13/9/08

Lenguas e insomnio

Anoche me acosté a las 5'30h. Pero di tantas vueltas en la cama, que me aburrí y di un paseo por casa. Tras una discusión con mi móvil (¿cómo se le ocurre sonar a esas horas?) y un vaso de agua, me quedé mirando por la ventana. El color anaranjado de las farolas en el asfalto, el choque rítmico de las olas contra la arena, los árboles agitados por el viento... No creo que lo viese realmente. Son paisajes tan profundamente enraizados en mi mente que podría describirlos al detalle sin verlos. No tenía sueño, pero sí sentía la necesidad de descansar el cerebro. Lo malo del insomnio no es el sueño, es que llega un punto en que tu cerebro deja de rendir. Como dicen en el Club de la Lucha: nunca estás del todo despierto ni del todo dormido. Y presentía que se acercaba algo así. Lo único que tenía en mente era una frase que no sé de dónde salió: "Vuelve a hablarme así y te morderé esa lengua viperina que tienes hasta hacerte sangrar."

Ni siquiera la estaba meditando. No pensaba en nada, así que no sé qué diablos hacía en mi cerebro a las (casi) 6 de la mañana. Pero ahí estaba, repitiéndose en mis oídos una vez y otra, como un cartel luminoso estropeado.
Cuando por fin me metí en la cama, tuve sueños duros como piedras, sueños que parecían clavarme el cráneo contra la almohada.
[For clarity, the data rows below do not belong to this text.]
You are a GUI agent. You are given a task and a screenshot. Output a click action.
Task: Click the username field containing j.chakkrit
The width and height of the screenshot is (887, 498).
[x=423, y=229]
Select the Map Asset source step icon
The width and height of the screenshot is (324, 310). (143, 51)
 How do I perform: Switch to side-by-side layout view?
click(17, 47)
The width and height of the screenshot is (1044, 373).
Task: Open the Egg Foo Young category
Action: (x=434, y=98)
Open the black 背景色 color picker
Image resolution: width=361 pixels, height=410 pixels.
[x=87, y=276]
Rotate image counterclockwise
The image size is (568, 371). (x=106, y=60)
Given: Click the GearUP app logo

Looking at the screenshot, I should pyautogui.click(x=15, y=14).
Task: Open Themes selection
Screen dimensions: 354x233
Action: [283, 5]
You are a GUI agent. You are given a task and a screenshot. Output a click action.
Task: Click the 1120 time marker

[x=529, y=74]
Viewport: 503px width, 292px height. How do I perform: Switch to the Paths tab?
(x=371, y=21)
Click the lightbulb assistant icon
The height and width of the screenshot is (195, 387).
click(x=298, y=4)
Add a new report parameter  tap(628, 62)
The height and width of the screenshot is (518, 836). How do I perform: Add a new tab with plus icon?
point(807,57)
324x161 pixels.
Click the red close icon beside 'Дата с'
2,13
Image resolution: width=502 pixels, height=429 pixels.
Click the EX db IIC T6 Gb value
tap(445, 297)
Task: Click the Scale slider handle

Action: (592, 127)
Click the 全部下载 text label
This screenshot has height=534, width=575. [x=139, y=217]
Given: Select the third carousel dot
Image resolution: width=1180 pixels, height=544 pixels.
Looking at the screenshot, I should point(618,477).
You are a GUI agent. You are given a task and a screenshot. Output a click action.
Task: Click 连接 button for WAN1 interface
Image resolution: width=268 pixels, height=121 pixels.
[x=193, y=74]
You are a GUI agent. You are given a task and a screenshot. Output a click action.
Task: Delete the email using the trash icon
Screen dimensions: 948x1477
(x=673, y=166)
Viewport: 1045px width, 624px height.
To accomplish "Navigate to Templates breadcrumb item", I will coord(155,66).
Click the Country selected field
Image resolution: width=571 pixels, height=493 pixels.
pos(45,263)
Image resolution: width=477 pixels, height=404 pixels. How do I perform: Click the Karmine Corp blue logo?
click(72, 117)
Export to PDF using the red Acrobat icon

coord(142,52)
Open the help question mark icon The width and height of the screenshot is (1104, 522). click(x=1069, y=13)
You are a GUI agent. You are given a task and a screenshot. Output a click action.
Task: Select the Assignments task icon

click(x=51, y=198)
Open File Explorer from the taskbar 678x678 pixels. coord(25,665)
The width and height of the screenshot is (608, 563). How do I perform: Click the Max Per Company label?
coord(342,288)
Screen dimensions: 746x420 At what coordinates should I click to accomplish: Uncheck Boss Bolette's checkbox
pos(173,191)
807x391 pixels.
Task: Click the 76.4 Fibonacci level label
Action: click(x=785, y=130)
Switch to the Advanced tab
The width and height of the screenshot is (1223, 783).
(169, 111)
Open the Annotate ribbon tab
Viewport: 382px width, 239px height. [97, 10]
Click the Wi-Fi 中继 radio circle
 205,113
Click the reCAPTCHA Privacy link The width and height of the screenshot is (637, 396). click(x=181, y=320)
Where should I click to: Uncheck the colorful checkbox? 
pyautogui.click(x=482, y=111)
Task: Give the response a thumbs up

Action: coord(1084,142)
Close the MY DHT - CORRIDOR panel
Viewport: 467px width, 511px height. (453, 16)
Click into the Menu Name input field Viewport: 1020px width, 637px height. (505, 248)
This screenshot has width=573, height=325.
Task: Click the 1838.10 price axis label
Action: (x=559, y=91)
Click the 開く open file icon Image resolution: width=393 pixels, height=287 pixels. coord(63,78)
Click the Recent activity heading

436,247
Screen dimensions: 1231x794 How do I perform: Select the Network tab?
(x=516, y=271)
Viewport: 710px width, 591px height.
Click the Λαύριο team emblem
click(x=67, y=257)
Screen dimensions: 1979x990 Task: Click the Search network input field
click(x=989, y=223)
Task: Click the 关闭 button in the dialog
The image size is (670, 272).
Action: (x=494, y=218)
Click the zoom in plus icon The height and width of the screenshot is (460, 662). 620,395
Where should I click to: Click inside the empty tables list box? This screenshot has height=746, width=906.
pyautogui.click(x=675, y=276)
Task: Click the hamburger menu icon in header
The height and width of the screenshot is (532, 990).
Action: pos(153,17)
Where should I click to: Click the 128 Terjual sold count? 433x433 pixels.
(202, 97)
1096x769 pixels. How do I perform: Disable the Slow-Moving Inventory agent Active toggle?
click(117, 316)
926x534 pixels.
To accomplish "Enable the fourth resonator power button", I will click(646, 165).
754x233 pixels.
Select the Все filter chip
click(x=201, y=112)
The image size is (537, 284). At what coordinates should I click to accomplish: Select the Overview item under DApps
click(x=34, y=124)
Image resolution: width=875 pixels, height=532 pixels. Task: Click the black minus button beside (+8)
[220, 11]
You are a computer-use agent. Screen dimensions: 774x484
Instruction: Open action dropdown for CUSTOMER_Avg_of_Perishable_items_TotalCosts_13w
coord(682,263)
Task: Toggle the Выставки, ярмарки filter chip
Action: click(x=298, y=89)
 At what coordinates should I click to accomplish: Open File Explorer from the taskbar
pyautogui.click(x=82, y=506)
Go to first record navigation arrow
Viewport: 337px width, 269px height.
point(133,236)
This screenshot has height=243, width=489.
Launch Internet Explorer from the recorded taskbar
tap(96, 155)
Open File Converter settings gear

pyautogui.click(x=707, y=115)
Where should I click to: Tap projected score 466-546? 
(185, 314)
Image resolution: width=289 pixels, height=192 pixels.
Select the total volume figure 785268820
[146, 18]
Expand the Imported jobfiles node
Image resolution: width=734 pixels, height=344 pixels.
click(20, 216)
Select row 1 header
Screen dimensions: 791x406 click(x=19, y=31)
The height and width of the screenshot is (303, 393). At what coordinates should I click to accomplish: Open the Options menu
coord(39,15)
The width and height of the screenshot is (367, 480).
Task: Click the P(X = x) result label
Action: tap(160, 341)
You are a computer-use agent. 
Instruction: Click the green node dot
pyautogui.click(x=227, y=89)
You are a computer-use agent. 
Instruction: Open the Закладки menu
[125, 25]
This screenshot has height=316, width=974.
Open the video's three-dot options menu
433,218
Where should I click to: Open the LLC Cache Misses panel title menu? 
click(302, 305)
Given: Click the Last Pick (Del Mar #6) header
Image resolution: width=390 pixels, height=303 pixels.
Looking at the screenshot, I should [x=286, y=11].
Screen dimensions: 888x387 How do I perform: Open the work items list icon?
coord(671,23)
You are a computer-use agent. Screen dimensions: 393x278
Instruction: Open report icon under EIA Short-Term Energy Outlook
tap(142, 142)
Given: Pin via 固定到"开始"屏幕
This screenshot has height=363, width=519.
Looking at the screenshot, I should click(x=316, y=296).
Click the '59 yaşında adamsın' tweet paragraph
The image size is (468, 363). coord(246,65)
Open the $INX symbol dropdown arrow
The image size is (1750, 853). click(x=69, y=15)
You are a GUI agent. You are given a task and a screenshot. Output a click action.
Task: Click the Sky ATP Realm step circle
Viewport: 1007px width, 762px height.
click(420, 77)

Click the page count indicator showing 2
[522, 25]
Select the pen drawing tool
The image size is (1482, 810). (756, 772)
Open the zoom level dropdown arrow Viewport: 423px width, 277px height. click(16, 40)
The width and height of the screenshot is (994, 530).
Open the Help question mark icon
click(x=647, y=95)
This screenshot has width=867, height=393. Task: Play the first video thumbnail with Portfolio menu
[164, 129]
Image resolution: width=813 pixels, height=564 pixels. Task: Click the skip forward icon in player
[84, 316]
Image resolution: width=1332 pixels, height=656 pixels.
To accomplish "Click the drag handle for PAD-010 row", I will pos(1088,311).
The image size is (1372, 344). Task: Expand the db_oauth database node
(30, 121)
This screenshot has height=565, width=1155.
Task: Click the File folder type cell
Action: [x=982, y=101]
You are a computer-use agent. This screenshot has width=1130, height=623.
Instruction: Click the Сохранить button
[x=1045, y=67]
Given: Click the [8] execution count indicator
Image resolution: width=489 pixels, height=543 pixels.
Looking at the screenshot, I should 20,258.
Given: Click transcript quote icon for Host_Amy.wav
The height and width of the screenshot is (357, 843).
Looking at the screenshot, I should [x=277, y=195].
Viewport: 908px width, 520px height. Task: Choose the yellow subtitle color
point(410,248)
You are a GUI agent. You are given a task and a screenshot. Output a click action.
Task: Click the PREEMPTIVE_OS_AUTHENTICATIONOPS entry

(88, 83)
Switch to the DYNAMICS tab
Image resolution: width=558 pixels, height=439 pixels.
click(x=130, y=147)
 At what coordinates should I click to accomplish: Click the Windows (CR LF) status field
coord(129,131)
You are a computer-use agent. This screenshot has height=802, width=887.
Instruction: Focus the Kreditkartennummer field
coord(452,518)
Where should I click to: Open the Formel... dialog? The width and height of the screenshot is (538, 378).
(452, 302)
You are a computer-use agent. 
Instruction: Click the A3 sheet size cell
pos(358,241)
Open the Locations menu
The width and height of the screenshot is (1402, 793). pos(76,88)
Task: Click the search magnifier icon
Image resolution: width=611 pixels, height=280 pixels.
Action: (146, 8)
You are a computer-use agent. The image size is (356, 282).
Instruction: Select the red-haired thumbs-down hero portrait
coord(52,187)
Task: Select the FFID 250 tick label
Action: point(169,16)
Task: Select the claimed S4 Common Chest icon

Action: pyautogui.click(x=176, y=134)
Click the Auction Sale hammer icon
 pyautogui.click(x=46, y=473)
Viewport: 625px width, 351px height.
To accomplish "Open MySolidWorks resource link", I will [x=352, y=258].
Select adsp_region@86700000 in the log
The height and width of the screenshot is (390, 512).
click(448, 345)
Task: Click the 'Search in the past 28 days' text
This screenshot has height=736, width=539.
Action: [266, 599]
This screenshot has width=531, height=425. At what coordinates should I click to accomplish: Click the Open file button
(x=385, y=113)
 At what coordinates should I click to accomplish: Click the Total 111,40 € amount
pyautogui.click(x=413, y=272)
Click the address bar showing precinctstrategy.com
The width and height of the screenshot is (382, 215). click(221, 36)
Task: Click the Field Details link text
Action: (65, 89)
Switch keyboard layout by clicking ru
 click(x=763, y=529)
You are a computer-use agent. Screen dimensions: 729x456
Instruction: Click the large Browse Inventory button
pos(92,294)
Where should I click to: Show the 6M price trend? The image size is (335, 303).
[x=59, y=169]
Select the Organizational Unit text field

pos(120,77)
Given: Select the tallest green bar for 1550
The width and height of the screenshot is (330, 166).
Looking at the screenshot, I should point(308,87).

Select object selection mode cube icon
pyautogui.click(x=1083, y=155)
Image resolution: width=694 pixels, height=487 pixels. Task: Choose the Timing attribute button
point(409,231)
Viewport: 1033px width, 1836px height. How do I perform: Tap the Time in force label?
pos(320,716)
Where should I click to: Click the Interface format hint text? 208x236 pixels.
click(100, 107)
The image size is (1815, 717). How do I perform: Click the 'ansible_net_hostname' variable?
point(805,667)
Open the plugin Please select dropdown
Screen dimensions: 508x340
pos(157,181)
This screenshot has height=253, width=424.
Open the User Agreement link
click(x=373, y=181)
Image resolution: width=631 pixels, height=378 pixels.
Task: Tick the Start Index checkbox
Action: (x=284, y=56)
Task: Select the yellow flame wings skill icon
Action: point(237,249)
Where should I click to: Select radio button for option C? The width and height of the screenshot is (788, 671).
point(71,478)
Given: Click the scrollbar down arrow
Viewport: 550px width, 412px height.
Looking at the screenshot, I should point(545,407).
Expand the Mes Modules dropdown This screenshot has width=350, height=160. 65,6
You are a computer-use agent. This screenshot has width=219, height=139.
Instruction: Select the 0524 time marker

Soñé que lloraba y que reía, que gritaba y que susurraba. Que exigía y que suplicaba. Pero sobre todo, soñé que odiaba... y que amaba. Y que me amaban.



Sólo sueños, eso es lo que eran. Siempre sueños y nunca realidad.

Cuando me desperté, como si una puerta se hubiese cerrado detrás de mi y no fuese a poder abrirla hasta horas después, me levanté y el día me recibió con una feliz noticia: alguien a quien preferiría no tener que ver, quiere hablar conmigo.
Vaya por dios... una noche de insomnio y sueños extraños y ahora esto. La única noche que salgo y va a ser peor que la de la semana pasada.
Empiezo a creer que sería mejor quedarse en casa.